JAKARTA, iNews.id - Dalam upaya memulihkan pariwisata Tanah Air, Kementerian Pariwisata dan Ekonomi Kreatif (Kemenparekraf) melaunching SNI Skema Akrediatsi dan Skema Sertifikasi Sektor Pariwisata CHSE. Tujuannya untuk mengembalikan kepercayaan wisatawan untuk kembali berwisata di Tanah Air.

Menteri Pariwisata dan Ekonomi Kreatif (Kemenparekraf), Sandiaga Salahuddin Uno mengatakan, sertifikasi CHSE menjadi suatu hal yang sangat krusial dan penting. Sebab, ini akan mengubah wajah pariwisata dan ekonomi kreatif.

"Sertifikasi ini dapat memulihkan kepercayaan wisatawan dan menggeliatkan kembali aktivitas pariwisata dan ekonomi kreatif. Selain itu memberikan jaminan produk dan layanan yang diberikan sudah memenuhi standar dan protokol kesehatan," kata Sandiaga Uno, dalam acara Launching SNI Skema Akrediatsi dan Skema Sertifikasi Sektor Pariwisata CHSE, Sabtu (4/12/2021).

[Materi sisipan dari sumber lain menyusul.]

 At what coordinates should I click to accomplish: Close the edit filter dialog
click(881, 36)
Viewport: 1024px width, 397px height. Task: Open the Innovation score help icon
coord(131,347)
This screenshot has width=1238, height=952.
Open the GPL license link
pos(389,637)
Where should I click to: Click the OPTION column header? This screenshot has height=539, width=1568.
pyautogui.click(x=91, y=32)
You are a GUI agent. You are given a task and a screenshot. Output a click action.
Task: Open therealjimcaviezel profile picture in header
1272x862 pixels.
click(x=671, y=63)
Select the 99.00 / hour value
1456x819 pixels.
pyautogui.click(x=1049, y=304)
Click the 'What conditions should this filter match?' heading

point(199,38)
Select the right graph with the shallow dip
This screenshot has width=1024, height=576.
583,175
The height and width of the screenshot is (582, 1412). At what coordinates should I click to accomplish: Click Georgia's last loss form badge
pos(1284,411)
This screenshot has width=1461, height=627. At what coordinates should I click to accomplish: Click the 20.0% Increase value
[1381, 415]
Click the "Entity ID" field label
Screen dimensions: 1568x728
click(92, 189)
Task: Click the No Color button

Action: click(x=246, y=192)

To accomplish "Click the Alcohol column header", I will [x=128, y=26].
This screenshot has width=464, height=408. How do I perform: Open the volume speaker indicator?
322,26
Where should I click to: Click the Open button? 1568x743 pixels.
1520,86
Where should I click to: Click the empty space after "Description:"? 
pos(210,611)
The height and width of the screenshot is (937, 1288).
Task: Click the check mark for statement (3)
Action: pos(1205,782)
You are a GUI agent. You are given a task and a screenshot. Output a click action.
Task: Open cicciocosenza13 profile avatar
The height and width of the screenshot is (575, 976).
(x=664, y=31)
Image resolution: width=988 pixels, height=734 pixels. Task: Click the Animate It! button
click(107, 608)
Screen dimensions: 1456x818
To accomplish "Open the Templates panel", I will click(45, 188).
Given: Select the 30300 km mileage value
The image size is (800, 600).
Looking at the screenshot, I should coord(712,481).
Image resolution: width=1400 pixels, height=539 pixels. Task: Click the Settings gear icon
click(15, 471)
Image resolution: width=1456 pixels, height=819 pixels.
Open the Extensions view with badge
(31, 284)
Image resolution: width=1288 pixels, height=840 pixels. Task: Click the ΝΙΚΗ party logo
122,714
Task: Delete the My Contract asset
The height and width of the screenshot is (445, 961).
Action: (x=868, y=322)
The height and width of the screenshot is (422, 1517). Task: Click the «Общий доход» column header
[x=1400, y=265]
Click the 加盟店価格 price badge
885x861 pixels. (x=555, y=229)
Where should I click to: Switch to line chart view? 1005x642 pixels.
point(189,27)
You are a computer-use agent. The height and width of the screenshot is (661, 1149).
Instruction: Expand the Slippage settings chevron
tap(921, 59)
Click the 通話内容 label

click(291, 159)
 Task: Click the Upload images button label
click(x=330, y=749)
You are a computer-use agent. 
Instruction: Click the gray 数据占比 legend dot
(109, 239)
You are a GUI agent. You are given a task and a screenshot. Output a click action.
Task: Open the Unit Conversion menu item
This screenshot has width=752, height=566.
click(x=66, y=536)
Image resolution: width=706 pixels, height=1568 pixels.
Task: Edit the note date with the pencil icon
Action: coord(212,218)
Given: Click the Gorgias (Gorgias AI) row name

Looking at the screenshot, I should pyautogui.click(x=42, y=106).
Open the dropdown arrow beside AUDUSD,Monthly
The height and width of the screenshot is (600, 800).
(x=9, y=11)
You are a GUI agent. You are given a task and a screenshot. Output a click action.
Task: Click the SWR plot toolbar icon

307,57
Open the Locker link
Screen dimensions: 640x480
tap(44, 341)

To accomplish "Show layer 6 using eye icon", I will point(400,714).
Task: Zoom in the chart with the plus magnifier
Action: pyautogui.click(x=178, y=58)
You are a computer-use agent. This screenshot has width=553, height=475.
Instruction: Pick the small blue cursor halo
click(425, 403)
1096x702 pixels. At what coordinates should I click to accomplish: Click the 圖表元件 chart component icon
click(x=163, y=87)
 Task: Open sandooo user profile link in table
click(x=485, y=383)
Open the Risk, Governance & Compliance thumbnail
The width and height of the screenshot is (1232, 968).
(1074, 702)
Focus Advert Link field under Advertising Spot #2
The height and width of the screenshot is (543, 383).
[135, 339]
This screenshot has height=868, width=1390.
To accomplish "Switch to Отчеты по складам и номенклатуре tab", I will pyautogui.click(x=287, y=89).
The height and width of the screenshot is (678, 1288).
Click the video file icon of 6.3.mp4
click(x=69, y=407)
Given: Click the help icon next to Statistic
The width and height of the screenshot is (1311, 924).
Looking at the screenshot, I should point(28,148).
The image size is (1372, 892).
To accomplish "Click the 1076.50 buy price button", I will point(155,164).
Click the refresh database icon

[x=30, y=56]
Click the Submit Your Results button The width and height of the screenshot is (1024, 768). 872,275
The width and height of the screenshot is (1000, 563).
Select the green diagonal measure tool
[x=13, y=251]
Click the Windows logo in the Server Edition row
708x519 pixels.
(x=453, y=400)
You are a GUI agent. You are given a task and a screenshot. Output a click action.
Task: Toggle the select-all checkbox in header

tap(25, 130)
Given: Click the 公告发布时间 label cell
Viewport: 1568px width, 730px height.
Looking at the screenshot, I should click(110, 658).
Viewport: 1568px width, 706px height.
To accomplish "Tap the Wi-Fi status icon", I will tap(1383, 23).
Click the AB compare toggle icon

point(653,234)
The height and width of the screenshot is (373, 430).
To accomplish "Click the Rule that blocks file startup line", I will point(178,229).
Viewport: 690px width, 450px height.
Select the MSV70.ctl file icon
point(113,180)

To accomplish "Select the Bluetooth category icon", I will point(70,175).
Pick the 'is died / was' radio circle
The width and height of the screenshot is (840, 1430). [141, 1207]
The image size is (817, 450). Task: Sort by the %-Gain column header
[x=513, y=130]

Menurut Sandiaga, tingkat kesiapan pelaku usaha parekraf dalam operasionalnya di era adaptasi kebiasaan baru akan semakin besar. Selain itu goal standar yang diterapkan dalam pelaksanaan pelayanan sektor usaha pariwisata dan ekonomi kreatif juga harus ditingkatkan. 

"Pada 2020 ada sekira 6.700 yang tersertifikasi atau hampir 5.865 yang teraudit. Tahun ini yang teraudit 6.300 dan 6.121 yang tersertifikasi. Tentu angka ini masih sedikit dibandingkan jumlah usaha yang harus kita tingkatkan kepatuhannya bagi protokol kesehatan," katanya.

Saat ini, ada 34 juta masyarakat Indonesia yang menggantungkan hidupnya di sektor parekraf. Oleh sebab itu, setelah berdiskusi dan melakukan pembahasan bersama dengan Badan Sertifikasi Nasional (BSN), Indonesia bisa memasuki suatu era baru.

"Kalau 2020 melalui Permen Parekraf dan Baparekraf, kita sudah mendorong, CHSE ini dibiayai pemerintah. Maka, ke depan Kemenparekraf dan BSN telah menyelesaikan rancangan sertifikasi untuk SNI CHSE, tempat penyelenggaraan dan pendukung kegiatan pariwisata menjadi SNI CHSE oleh BSN," ujarnya.

Skema SNI CHSE

Menparekraf Sandiaga Uno mengatakan, saat ini ada tiga skema SNI CHSE yang ditetapkan. Dalam kesempatan tersebut dia memberikan penjelasannya satu per satu

1. Untuk usaha mikro dan kecil tentunya harus dibantu dengan support deklarasi mandiri menggunakan tanda logo Indonesia Care. Jika sertifikasi menggunakan dukungan dana pemerintah, maka surveillance dilakukan setiap tahun melalui lembaga sertifikasi usaha pariwisata dengan tanda SNI CHSE. Selama tiga tahun selanjutnya akan dilakukan resertifikasi.

2. Untuk usaha yang sudah menengah dan besar, dapat dilakukan secara mandiri. Melakukan sertifikasi melalui lembaga sertifikasi usaha pariwisata.

3. Bagi pelaku usaha yang memiliki opsi untuk tidak melakukan sertifikasi karena sertifikasi bersifat sukarela. "Sertifikat ini tentunya melalui proses sertifikasi pihak ketiga melalui lembaga sertifikasi yang diakreditasi oleh Komite Akreditasi Nasional (KAN). Dan tentunya diharapkan ini menjadi suatu game changer. Sama seperti proses SNI yang lainnya," katanya.

Sandi menambahkan, Kemenparekraf akan melakukan sosialisasi secara masif melalui media sosial. Ke depannya CHSE adalah standar yang harus dihadirkan oleh para pelaku pariwisata agar di era pandemi dan tantangan ekonomi, Indonesia mampu menghadirkan cleanliness, health, safety and environment sustainability dalam usaha.